Ethyl Corp., of Virginia, launched a $347-million lawsuit against the Canadian government, which settled out of court, paying Ethyl close to $20-million and -- listen to this -- providing a written letter of apology. All this after the federal government was advised that Ethyl would likely win a challenge to the ban under the rules of NAFTA.

On the day that David Orchard spoke in Saint John of the risks to Canadian sovereignty inherent in NAFTA, came the revelation that the Canadian government has been dealing in secret with a case concerning the export of dangerous waste material.

The lawsuit, from Ohio-based company S.D. Myers, Inc., centres on a l995 Canadian government ban on the export of PCB contaminated waste. That ban was lifted in early l997, after U.S. firms announced they would complain under NAFTA.

Myers now wants compensation for lost profits during the period of the ban.

It seems apparent from these two cases alone that the Canadian government has its hands tied by NAFTA when it comes to protecting the environment and public health. Yet, among the leadership hopefuls, David Orchard is the only candidate who has steadfastly spoken out against the loss of Canadian sovereignty.

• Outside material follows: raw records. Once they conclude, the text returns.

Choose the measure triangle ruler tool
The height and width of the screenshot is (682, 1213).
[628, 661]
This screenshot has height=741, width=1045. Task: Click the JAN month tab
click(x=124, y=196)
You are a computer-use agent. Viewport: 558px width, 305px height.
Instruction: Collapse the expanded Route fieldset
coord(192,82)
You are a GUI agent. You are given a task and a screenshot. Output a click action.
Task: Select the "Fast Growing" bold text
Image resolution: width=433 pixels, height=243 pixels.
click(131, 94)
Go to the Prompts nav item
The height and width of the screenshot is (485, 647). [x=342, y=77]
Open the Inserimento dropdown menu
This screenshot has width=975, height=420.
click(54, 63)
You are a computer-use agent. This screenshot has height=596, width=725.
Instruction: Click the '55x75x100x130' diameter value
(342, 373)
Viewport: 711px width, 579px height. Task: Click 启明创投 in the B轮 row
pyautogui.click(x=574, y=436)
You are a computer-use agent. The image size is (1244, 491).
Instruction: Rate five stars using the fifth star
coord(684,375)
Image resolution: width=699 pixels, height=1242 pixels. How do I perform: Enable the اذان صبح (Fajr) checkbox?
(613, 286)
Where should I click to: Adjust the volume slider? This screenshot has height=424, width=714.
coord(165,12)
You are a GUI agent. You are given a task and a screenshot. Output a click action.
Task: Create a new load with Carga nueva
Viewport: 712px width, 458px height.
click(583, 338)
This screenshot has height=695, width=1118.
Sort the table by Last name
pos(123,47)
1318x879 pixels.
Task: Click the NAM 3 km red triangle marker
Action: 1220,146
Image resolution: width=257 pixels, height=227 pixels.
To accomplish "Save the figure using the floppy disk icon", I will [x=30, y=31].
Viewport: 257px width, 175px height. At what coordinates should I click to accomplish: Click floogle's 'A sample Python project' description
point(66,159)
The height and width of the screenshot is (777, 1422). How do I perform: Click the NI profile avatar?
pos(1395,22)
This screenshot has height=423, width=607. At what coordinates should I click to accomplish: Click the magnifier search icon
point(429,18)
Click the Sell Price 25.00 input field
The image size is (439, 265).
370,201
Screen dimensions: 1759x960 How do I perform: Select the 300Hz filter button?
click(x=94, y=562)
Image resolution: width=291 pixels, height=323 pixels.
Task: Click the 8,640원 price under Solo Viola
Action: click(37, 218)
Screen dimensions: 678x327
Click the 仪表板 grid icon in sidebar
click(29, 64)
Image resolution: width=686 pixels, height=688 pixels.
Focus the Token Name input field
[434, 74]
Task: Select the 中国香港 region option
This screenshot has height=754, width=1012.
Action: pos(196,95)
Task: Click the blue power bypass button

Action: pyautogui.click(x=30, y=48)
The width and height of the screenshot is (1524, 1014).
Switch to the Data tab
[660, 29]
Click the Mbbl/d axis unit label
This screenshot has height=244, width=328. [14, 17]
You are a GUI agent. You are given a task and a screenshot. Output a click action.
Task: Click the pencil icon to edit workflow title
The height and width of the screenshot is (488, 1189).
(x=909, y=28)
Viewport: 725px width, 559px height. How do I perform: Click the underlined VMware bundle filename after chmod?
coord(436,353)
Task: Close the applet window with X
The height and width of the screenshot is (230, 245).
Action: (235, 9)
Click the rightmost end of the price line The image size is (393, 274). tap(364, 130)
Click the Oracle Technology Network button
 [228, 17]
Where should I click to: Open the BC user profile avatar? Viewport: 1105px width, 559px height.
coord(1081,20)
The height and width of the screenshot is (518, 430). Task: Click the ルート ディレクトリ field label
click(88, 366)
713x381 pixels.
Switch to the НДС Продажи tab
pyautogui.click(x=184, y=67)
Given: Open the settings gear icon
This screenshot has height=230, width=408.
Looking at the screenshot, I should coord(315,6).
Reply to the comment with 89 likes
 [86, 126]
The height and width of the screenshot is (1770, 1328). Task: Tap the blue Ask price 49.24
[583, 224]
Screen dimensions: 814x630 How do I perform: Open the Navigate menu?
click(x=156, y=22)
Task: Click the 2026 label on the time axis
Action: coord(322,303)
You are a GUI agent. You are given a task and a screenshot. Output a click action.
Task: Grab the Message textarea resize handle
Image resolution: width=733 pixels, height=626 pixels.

Critics complain that he is a one-note singer. Not so. He outlined at least four wide-ranging themes on which his campaign is built: An end to the deterioration of Canada's environment; opposition to the "misnamed" free trade agreements, damaging to the economy and to Canadian sovereignty; no more tinkering with the Constitution; and a stop to the devolution of more powers from the central government to the provinces.

The national government is the only institution that speaks for all Canadians, he said. Citing the adage, "he who pays the piper calls the tune," he calls for an end to the current system of corporate financing of political parties and a move towards a more democratic electoral system.

Almost anything you might want to learn o David Orchard can be found in his book: The Fight for Canada (Stoddart, l993), an eminently readable account of four centuries of resistance to American expansionism. He has provided a convincing historical analysis of the struggle waged by generations of Canadians to maintain their right to forge a society different from -- and perceived by them as more humane than -- that of their republican neighbors. The book is lively and relevant.

In any campaign, name-recognition is important. It has been a long time since Joe Clark was Joe Who? Hugh Segal, not as well known, except to students of the Mulroney years, but still becoming better known each day. On the other hand, David Orchard has a lot of catching up to do, name-recognition-wise, so remember that name: David Orchard, organic farmer from Saskatchewan with a message you just might want to hear.

Jackie Webster lives in Fredericton.